Rio, I sincerely agree with you on this crucial piece of advice.
Guys who are first learning game, will no doubt have trouble with the notion of being extremely aggressive + being able to hold your mental frame while brushing off blow-outs and rejections.
It takes time to build the courage and 'lack of caring' in order to really start being assertive with your intentions.
Honestly it took me around a year to really start becoming aggressive, as well as being able to deal with being rejected. It's not just practicing game and approaching 100 girls that triggers the change - it's the idea that I now care more about what I think of myself then what some random chick thinks of me. While it seems straightforward, it's both a mental and emotional change that doesn't come easily.

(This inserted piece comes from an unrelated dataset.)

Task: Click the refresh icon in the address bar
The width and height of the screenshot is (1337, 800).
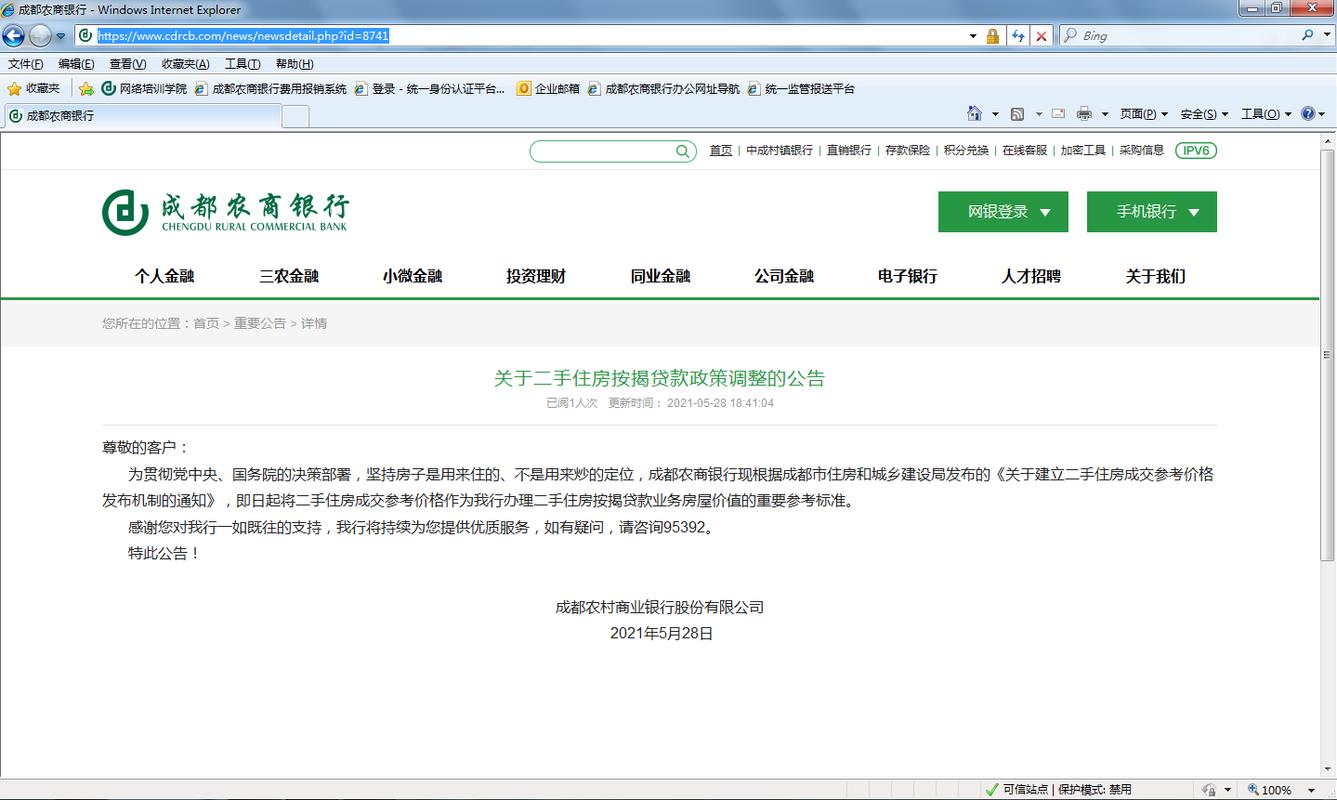Action: coord(1017,35)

I've never had trouble getting with cute girls, but what stirred the biggest change in me is deciding that I didn't want to settle for attractive girls that I knew were interested in me. I want to bang the best looking girls at my college, and there's only 1 way to do that: approach the most attractive girls I see, and be aggressive as hell (especially on the weekend - course it's easier when they've been drinking a little...or a lot
)
Anyway, I made a gay little pact with my best friend about a year ago that we would hit 100 notches before we ever considered marriage. Since I've been back at school, I've banged 7 girls in 4 weeks - 1 was busted, but the other 6 were some of the best looking girls I've been with. And over the past couple of months my notch count has been growing at an extremlely high rate (at least for me)...

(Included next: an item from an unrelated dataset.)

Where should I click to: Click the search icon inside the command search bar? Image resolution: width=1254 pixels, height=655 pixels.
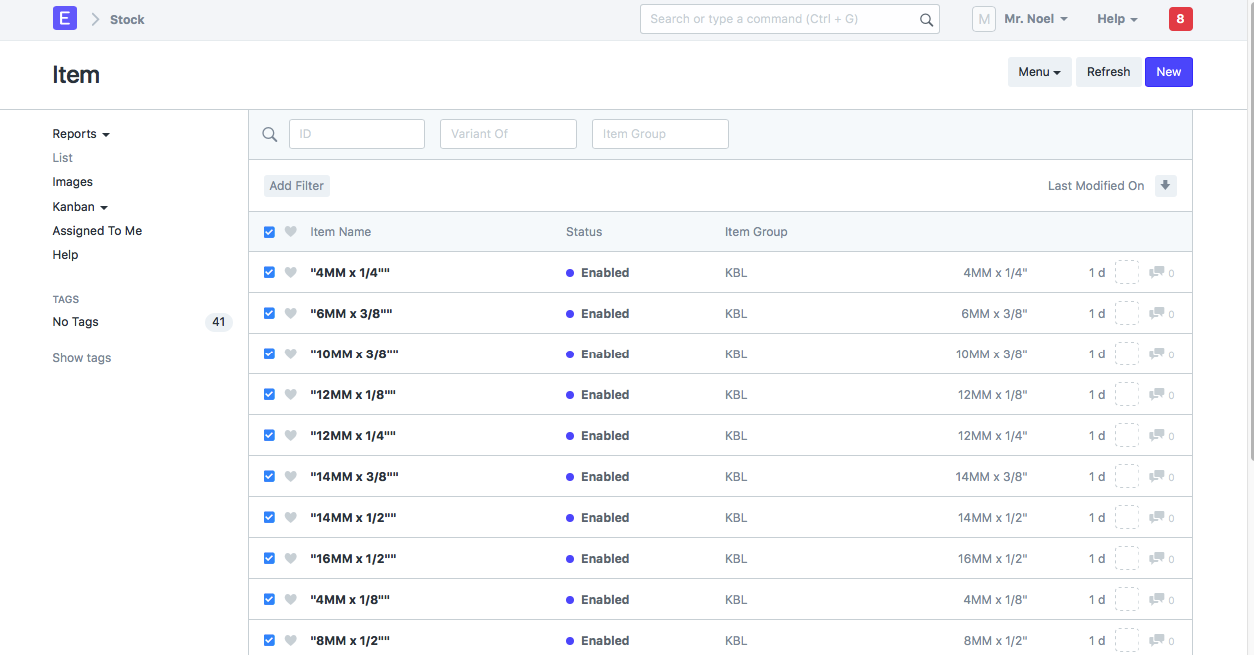925,18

But this isn't because I'm focusing on some stupid end goal of 100 lays, but rather the fact that I'm tired of doing what's easy. I'm putting in the work to attract higher quality girls, and doing so I need to be vehemently aggressive. I honestly think that I deserve the cream of the crop, and I think the #1 lesson for me, aside from being aggressive, is actually, truthfully, and wholeheartedly believing that I deserve the highest quality girls that surround me; and not just 1, but several, which is why I'm not stopping, or settling into a monogamous relationship that will undoubtedly end sour (especially at the ripe age of 20).
The simplified belief is that you deserve better than what may be given to you, though you need to work hard and put your ass on the line and face lots of rejection in order to get there.
Once you believe this, I think a new passion and aggression will come alive in you, and you'll find your real potential.